It's the experience of feeling of joy in other's harm, the  pleasure of witnessing the troubles, failures, or humiliation of another.

The 3 forms of schadenfreude

  • Aggression-based schadenfreude: when members of a group experience schadenfreude at the misfortunes of those outside their group;
  • Rivalry-based schadenfreude: driven by social comparison;
  • Justice-based schadenfreude: the feeling that one experiences when somebody finally gets what's coming to them

Superiority and entitlement

The world of the narcissist is all about good/bad, superior/inferior, and right/wrong. There is a definite hierarchy, with the narcissist at the top—which is the only place he feels safe. 

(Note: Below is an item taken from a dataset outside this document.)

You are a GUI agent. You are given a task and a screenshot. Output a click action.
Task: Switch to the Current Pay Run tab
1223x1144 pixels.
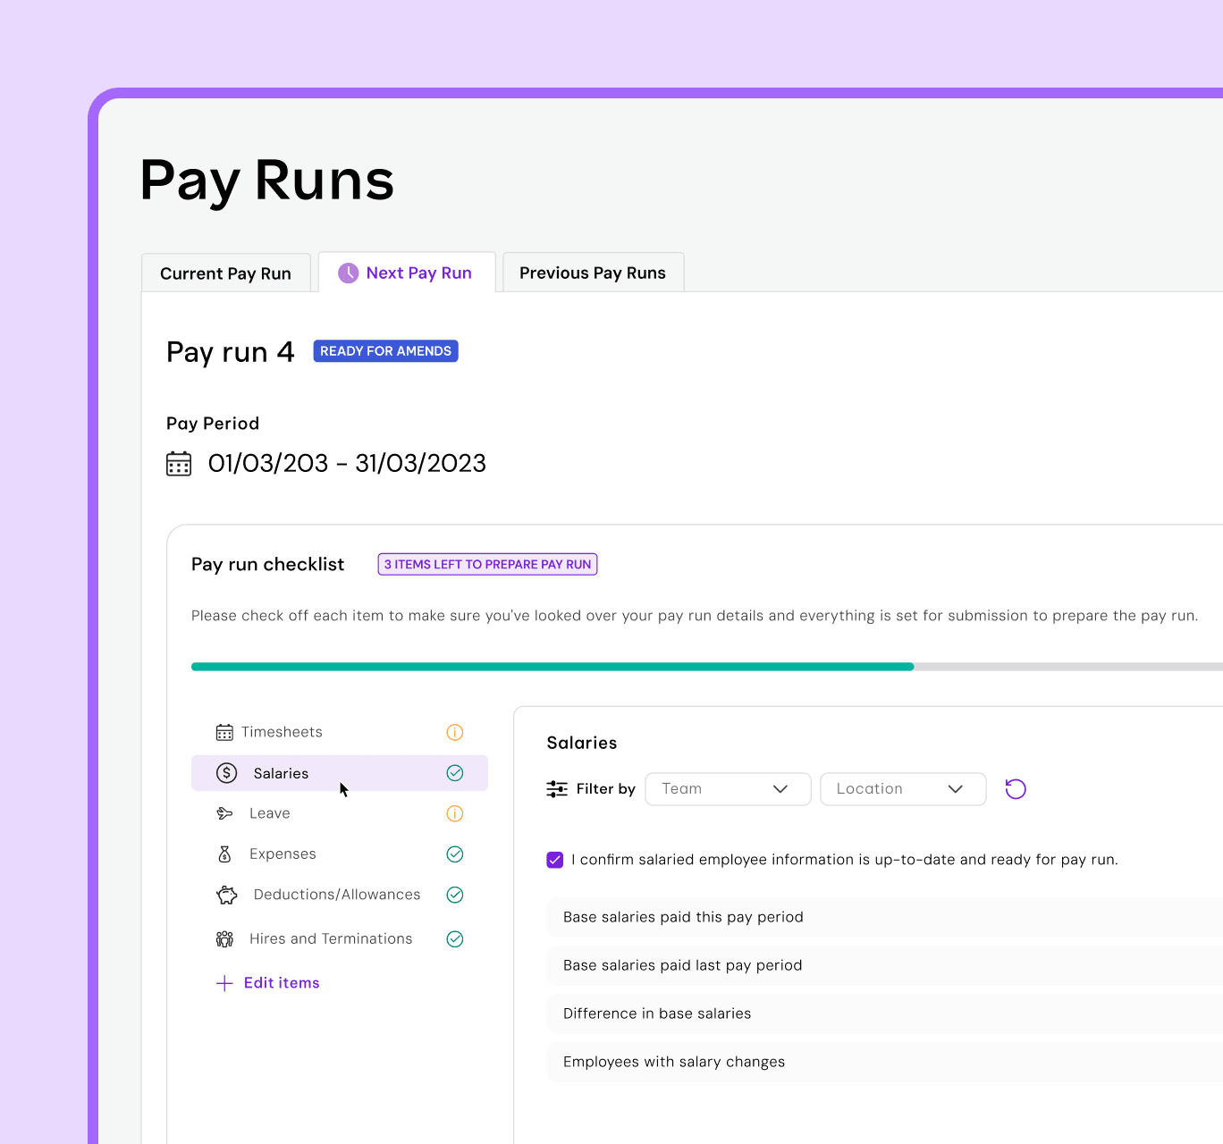tap(225, 273)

Exaggerated need for attention

Narcissists need constant attention—even following you around the house or constantly saying something to grab your attention. 

Despite all their self-absorbed, grandiose bragging, narcissists are actually very insecure and fearful of not measuring up. They constantly try to elicit praise and approval from others to shore up their fragile egos, but no matter how much they've received, they always want more.

Perfectionism

Narcissists believe they should be perfect, you should be perfect, events should happen exactly as expected, and life should play out precisely as they envision it. 

The demand for unattainable perfection leads the narcissist to complain and be constantly dissatisfied.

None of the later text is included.